- Schmidt-Cassegrain telecompressor/reducer and flatfield-corrector
- For Schmidt-Cassegrain-telescopes with 2" eyepiece clamp or for direct connection to SC-thread through Baader T Adapter (BTA) for SC and MAK Telescopes (T-2 part #21) (#2408160) or Baader SC / HD Ultra Short T-Adaptor, 7mm optical length (#2958500B)
- Variable reducing factor 5,9 to 3,5
- Preconfigurated for use with T-2-thread of the Maxbright® II binocular and for Mark V Großfeld (Giant)-Binocular (#2456410) with T-2 quick changer
- Can be used with T-2-eyepiece-clamps
- Baader T-2 / 7.5 mm Extension Tube (T-2 part #25C) (#1508155) is included
Universal Alan Gee II - Telecompressor (UAG II)
The Universal Alan Gee II is the only telecompressor/reducer on the market which works fine with a binoviewer.
The standard Alan Gee Telecompressor Mark II was designed by Roland Christen (the producer of AstroPhysics apochromatic telescopes) as a reducer for Schmidt-Cassegrains which also delivers a flat field. The Universal Alan Gee II (UAG II) puts the optical elements of the Alan Gee in a regular 2" nose piece with an additional T-2-thread on the telescope side. The UAG II can be used for visual observations with Celestron EdgeHD telescopes. too.
The combination: Mark V Giant Bino / Baader 35mm ED-eyepieces / Universal Alan Gee II (UAG II) / Baader T2 Prism delivers a field of view of ca. 1,2° when used with a C8 – that's 72 minutes of arc, as much as a 2" 40mm eyepiece will show you!
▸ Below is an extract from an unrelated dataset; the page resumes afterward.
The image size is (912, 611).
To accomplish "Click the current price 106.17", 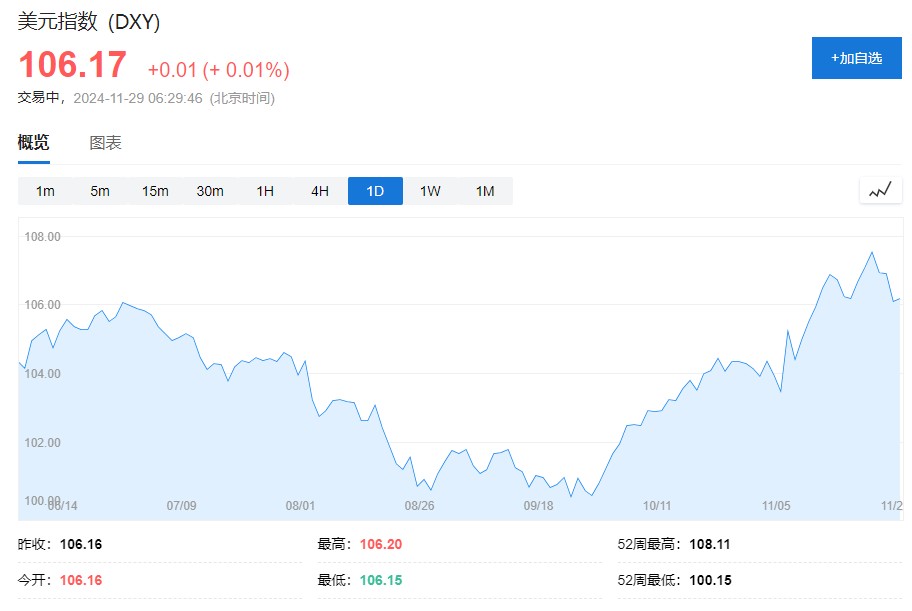I will [73, 66].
So, instead of waiting for an (unaffordable) 2" binoviewer, you can achieve the same effect on most SC-telescopes with the UAG II – be it monocular with a star diagonal or binocular with a binoviewer!
Please note that the reducing factor of the UAG II only depends on the distance between UAG II and eyepiece. It is designed for a working distance of 121mm then you get a reduction factor of 0.59. But if you focus to a focus plane farther away than the designed back focus of a Schmidt-Cassegrains or EdgeHD telescope, the focal length of the telescope itself becomes longer, and you get a different reducing factor than that which is calculated only from the distance between reducer ad eyepiece. The result depends on the individual adaptation and the telescope, we can't give a universal value for the reducing factor – but you will clearly notice the much larger field of view.